Work required:
Rewrite the records from the line with "coordinates (1004, 626)." up to and including the line with "Looking at the image, I should click on (1231, 49).", putting "Sign Up" in place of "Donate Now" and leaving everything else as it is.

Information provided:
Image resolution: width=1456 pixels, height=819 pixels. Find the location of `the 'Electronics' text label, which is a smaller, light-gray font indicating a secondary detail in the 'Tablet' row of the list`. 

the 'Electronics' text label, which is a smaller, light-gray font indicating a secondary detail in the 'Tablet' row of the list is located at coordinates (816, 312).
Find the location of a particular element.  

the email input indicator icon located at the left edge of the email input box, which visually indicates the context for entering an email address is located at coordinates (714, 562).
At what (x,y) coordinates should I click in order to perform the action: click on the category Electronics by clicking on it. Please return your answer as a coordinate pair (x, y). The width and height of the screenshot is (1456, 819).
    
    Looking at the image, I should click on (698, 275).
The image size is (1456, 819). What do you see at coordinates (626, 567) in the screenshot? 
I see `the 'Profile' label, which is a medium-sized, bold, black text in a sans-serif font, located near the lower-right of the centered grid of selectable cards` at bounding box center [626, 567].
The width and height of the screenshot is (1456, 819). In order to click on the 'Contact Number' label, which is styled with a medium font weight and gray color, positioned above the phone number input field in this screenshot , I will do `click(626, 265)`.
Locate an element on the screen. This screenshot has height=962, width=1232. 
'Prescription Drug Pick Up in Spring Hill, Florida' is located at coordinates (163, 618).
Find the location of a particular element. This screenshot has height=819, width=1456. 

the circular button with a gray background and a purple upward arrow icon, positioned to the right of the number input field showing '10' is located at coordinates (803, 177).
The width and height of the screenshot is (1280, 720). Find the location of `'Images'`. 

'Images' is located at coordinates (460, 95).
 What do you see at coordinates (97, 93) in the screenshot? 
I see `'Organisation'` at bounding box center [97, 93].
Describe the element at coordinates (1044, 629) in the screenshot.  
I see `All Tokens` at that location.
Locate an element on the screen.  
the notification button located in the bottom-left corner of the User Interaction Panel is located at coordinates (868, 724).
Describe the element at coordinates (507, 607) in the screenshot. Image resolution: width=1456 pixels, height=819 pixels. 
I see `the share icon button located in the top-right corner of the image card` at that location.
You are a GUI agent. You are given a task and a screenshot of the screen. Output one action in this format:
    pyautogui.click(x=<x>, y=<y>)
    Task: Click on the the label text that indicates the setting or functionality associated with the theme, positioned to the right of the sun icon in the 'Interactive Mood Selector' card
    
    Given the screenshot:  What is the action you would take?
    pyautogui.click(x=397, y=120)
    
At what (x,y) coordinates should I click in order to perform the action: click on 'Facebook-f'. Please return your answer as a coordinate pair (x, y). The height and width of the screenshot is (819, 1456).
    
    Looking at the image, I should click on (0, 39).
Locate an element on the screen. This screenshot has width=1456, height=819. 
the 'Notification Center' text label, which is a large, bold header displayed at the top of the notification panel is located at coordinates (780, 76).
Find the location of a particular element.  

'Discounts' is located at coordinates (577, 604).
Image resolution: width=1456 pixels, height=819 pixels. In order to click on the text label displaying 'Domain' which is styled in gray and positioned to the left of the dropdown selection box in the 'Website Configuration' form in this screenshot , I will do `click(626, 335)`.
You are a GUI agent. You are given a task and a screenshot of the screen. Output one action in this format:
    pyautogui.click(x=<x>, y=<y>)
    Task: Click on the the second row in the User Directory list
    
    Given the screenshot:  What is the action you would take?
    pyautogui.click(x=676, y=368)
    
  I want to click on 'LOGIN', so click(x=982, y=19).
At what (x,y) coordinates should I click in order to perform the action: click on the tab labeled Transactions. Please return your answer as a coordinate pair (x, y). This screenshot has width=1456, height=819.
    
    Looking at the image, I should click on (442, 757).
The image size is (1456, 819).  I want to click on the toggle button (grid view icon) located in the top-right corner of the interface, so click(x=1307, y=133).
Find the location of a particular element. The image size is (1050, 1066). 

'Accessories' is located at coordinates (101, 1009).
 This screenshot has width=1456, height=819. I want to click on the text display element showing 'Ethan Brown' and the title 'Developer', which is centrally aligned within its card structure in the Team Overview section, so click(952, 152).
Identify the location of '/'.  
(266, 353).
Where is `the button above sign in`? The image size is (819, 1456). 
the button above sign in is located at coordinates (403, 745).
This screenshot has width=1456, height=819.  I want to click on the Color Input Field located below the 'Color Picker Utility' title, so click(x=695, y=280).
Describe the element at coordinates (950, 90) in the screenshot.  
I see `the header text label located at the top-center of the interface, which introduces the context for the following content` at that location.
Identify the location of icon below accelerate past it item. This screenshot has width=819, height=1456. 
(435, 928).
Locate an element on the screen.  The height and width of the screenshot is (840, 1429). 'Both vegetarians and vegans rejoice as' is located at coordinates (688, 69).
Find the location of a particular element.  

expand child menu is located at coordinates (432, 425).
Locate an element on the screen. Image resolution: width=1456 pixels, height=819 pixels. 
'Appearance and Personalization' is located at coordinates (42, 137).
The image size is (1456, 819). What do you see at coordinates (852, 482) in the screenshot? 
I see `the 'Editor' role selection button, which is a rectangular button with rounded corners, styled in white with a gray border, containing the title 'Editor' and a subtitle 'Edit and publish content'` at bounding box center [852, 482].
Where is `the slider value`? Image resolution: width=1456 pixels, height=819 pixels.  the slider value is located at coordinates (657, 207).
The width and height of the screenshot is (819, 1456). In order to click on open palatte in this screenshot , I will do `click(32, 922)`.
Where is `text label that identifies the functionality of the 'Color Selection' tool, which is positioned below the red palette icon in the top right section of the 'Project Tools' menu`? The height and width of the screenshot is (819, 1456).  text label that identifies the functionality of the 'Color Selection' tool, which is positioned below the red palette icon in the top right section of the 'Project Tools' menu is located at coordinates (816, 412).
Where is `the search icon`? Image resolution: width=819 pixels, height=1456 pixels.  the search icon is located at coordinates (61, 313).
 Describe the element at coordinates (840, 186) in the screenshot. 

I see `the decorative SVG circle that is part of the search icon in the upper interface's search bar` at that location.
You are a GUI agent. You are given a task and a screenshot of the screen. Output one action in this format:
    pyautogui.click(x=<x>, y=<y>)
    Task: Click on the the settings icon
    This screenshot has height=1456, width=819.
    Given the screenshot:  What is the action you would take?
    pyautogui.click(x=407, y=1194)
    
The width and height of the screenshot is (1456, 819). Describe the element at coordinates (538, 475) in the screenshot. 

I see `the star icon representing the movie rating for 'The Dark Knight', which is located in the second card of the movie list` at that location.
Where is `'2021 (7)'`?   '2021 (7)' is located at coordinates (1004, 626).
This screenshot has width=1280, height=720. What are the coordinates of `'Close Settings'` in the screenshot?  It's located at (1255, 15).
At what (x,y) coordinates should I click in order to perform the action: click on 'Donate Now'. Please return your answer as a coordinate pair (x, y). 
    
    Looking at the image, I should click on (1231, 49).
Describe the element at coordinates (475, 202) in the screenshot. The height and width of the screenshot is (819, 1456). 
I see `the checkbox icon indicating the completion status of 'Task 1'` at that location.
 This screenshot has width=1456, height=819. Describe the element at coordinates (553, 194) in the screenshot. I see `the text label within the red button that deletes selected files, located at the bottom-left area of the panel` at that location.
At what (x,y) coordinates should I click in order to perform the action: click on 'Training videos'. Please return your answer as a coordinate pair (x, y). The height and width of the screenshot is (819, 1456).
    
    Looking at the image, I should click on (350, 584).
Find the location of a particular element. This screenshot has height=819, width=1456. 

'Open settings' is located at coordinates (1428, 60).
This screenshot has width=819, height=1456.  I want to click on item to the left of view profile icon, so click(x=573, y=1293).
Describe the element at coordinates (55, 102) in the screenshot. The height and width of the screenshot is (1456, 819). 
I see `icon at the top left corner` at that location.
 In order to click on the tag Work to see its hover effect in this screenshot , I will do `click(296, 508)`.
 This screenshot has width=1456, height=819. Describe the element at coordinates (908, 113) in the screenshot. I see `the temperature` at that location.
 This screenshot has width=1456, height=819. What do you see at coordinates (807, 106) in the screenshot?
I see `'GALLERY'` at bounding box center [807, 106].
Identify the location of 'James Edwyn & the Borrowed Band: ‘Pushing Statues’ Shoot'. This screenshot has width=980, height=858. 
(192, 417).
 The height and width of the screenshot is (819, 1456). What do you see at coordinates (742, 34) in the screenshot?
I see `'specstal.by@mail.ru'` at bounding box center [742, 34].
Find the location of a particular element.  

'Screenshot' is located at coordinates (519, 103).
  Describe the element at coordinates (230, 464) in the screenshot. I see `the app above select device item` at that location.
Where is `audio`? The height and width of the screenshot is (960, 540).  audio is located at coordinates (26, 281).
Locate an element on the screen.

Solution to this task:
Where is `'2021 (7)'`?   '2021 (7)' is located at coordinates (1004, 626).
This screenshot has width=1280, height=720. What are the coordinates of `'Close Settings'` in the screenshot?  It's located at (1255, 15).
At what (x,y) coordinates should I click in order to perform the action: click on 'Sign Up'. Please return your answer as a coordinate pair (x, y). 
    
    Looking at the image, I should click on (1231, 49).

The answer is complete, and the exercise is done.